A History of Chess, or How 32 Carved Pieces on a Board Illuminated Our Understanding of War, Art, Science, and the Human Brain

by David Shenk

Pub Date: Sept. 5th, 2006
ISBN: 0-385-51010-1
Publisher: Doubleday

In this compelling, accessible study, Shenk (The Forgetting Alzheimer’s, 2001) ponders the question: Does playing chess require great minds, or are great minds formed by playing chess?
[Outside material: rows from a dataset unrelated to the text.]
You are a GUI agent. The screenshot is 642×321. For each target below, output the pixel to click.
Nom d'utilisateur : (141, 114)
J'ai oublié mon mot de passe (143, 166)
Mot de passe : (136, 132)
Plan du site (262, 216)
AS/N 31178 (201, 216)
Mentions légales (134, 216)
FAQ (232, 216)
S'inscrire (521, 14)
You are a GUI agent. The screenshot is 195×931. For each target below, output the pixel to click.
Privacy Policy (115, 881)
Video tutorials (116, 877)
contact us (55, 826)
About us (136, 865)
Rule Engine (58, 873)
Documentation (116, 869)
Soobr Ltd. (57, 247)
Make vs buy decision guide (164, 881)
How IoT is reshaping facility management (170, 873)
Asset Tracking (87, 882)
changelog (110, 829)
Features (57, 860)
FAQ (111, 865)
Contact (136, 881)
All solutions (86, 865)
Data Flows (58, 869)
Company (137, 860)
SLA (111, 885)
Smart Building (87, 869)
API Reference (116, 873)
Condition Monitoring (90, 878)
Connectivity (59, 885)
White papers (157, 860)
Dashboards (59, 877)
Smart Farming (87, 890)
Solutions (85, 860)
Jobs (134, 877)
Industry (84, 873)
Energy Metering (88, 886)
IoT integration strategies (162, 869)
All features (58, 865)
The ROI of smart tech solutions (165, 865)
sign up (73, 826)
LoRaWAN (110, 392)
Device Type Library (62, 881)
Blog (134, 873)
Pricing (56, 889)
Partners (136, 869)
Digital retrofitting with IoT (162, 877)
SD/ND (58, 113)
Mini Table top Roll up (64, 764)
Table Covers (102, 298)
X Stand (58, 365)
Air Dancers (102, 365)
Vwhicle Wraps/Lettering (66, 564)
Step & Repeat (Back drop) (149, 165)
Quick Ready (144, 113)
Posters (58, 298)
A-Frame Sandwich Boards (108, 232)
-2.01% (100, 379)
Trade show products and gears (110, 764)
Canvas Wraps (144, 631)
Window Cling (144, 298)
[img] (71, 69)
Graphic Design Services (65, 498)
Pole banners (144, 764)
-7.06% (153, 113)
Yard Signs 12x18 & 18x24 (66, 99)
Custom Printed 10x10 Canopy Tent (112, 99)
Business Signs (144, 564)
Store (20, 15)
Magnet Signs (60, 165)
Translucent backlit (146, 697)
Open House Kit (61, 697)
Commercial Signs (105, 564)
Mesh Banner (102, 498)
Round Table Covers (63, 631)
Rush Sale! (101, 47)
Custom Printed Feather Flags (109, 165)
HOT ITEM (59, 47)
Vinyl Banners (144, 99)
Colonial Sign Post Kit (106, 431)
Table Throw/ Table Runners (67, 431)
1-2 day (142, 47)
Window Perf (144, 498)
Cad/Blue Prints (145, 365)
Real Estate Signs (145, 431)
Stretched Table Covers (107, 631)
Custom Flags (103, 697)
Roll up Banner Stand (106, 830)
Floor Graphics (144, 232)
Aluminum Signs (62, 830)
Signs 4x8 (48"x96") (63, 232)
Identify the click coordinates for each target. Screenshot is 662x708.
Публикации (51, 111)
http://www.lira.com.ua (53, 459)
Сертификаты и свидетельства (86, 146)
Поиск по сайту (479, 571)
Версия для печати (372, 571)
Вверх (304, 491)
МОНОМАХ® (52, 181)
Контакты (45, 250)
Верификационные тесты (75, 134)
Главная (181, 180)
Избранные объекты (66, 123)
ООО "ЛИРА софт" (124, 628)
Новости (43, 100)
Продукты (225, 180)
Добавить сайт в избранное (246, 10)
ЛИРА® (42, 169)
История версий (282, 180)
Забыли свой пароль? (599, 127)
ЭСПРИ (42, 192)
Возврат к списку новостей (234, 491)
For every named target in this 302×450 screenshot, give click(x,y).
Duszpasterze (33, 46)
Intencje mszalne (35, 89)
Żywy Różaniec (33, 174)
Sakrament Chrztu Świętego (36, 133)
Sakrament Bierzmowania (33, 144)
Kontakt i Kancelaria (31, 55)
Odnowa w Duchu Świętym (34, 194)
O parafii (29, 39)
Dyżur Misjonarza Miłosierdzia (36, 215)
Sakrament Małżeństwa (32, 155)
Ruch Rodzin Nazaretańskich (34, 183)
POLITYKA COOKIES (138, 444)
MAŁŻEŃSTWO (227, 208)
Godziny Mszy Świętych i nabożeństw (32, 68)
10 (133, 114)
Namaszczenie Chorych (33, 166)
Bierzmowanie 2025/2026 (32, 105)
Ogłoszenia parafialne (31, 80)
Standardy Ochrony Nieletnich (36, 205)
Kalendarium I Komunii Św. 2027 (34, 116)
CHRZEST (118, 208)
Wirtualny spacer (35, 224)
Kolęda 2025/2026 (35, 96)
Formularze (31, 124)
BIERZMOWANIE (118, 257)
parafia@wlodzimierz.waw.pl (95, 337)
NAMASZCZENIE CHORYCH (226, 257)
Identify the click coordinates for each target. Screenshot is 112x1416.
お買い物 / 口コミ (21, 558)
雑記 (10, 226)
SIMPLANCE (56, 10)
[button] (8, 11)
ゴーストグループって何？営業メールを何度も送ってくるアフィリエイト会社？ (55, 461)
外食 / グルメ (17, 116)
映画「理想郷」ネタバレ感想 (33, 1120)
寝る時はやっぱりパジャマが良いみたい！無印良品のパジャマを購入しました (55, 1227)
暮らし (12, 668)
The history of chess is the history of the dissemination of culture, notes Shenk, and he nimbly employs the various disciplines in history, anthropology and psychology to convey the importance and usefulness of the game over its 1,400-year span. His work is conscientiously structured around an actual game, from Openings (the origins of chess and its civilizing attributes), to Middlegame (from the Enlightenment to Soviet domination of the game), to Endgame (chess in the age of technology). Alternating sections illustrate and analyze the moves of one “Immortal Game,” played June 21, 1851, in London between grandmasters Adolf Anderseen and Lionel Kieseritzky. From its evolution along the Silk Road as chatrang, the game drew on the use of skill rather than dice or chance. Thanks to its enthusiastic embrace by Muhammad, the new bloodless war game shatranj caught on in the Muslim world, where chess pieces were abstractions (due to religious strictures) rather than representational images. With its migration to medieval Spain, the game underwent some modifications: The Elephant figure became the Bishop, while the King’s Minister was replaced by the Queen—inspired by the emergence of powerful female rulers such as Isabella. Chess became a metaphor for war, social ranking and human behavior. From history, Shenk moves into cognitive science, i.e., how chess can make us think, combining memory, logic, calculation and creativity. He acknowledges the great eras of chess play (Romantic, Scientific, Hypermodern, and New Dynamism) and offers respective strategies—his own forebear Samuel Rosenthal was a grandmaster. A concluding chapter of this comprehensive study explores chess and artificial intelligence as illustrated in Garry Kasparov’s faceoff against the supercomputer Deep Junior.

With appendices offering detailed game analyses, illustration of rules and Ben Franklin’s essay “The Morals of Chess,” this proves an enriching guide for lay readers who’d like to be chess aficionados but don’t know where to start.